VASCAR (Visual Average Speed Computer and Recorder) marries a stopwatch to a simple computer. The operator on the ground or in the air presses a button as the car passes  two landmarks that are a known distance apart. Those large white stripes along the Interstate are used by both the “bear in the air” and units on the ground. Sometimes the two landmarks are posts or signs along the highway. VASCAR makes radar detectors useless. The police aren’t sending out any radar beams.

Radar (Radio Detection and Ranging) sends out a series of microwaves and times how long it takes for the beam to go to the target and return. Doppler radar analyzes how the frequency of the returned signed has been altered by the cars motion. Lidar is similar to radar except a laser light beam is used instead of a radio signal.

Radar detectors are legal in most all of the United States, but not in Canada. However, trying to jam police radar or lidar is illegal. Drivers have been known to flash their lights to warn approaching drivers of a speed trap. Some places this practice is tolerated, in others it is deemed illegal.
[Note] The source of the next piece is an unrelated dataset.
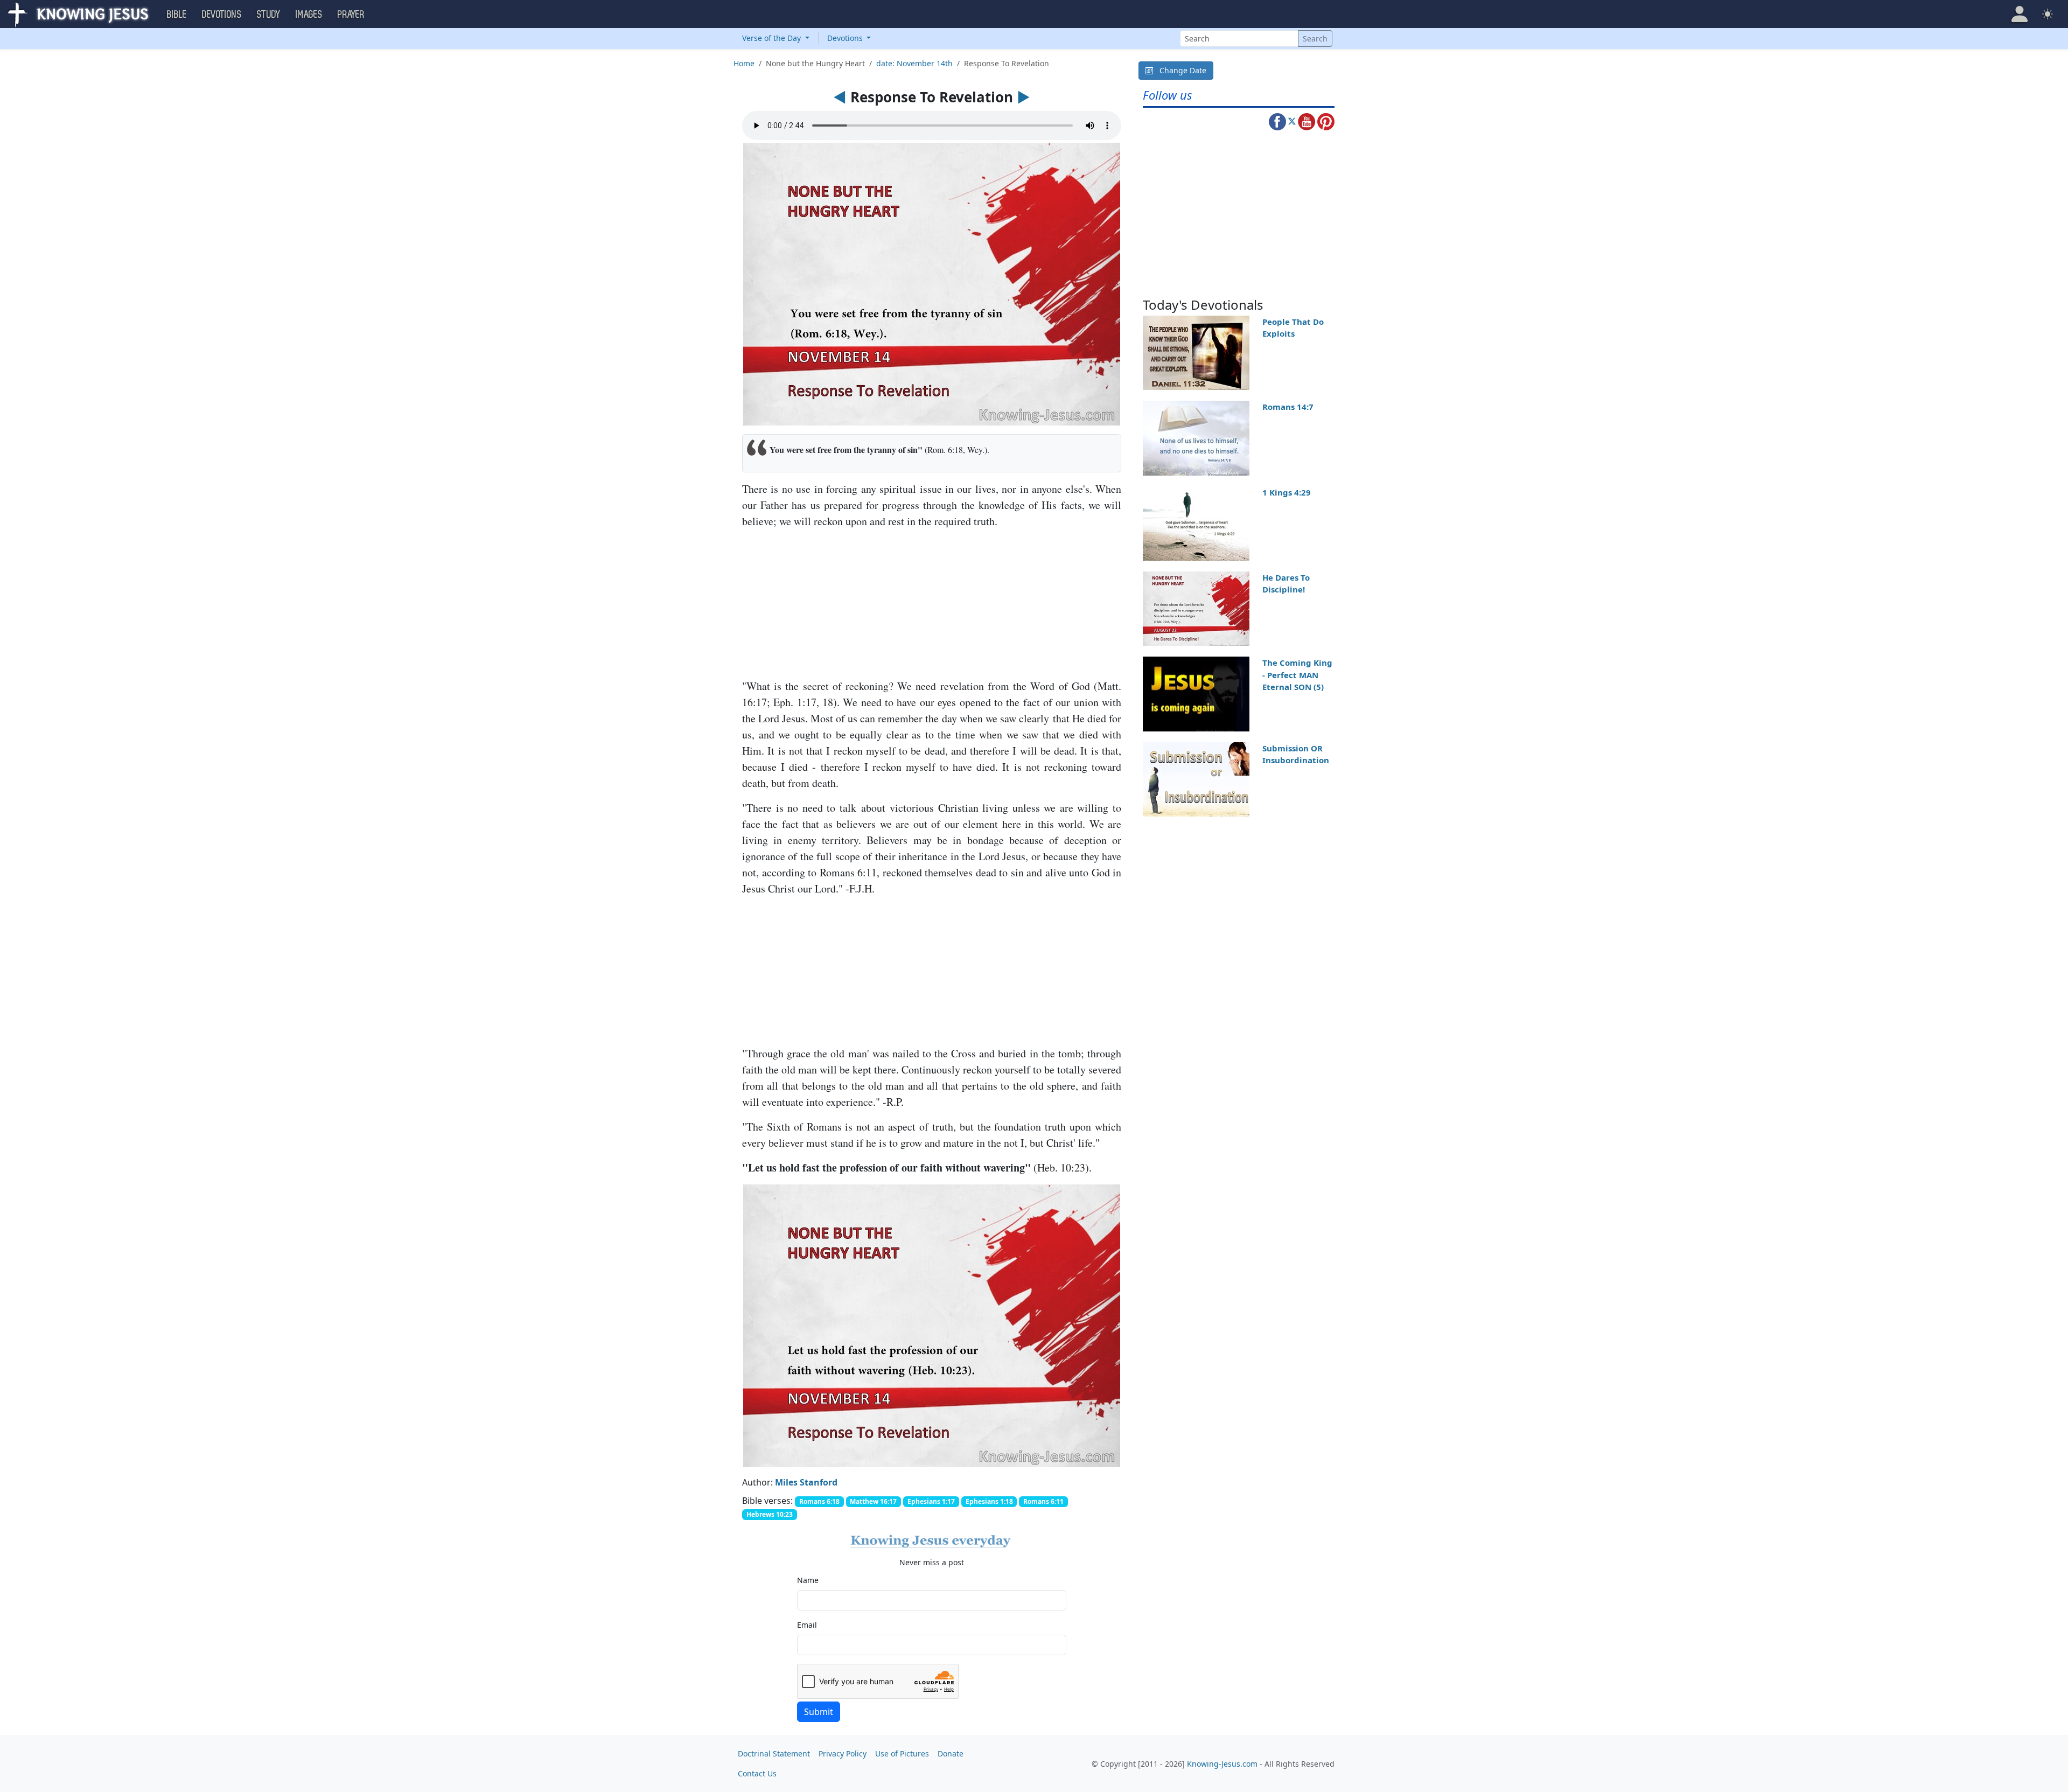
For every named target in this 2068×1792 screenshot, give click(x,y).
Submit (818, 1712)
Increasingly, people tend to think that radar detectors are useless and a waste of money. That’s why radar detector sales are way down. Radar detectors are simple radio receivers, or light receivers. Many police do not have their radar sets on continually, but rather turn them on when they see a suspected “Mario Andretti”. They’ve registered your speed by the time you can even take your foot off the accelerator.

Lots of places are installing those unmanned roadside radar units that flash the speed of approaching vehicles. Some are now powered by solar cells. They are highly effective in making people award of their speed and hence slowing down in critical areas, for example, where kids are walking to school. Wife and I saw many of those units in Colorado, Wyoming and South Dakota on a recent trip. Locally, one of those radars was recently installed on Butts Avenue near Tomah High School.

The National Motorists Association blog lists the “worst speed trap in Wisconsin”

as Rosendale, a small community ten miles west of Fond du Lac along Highway 26. Motorists going between Madison and the Green Bay, Oshkosh, Appleton area often use Highway 26. Rosendale has also been dubbed as “The Speed Trap Capitol of North America”.  Rosendale police are said to issue about 1500 tickets per year.

There is a surefire way to avoid getting speeding tickets: slow down.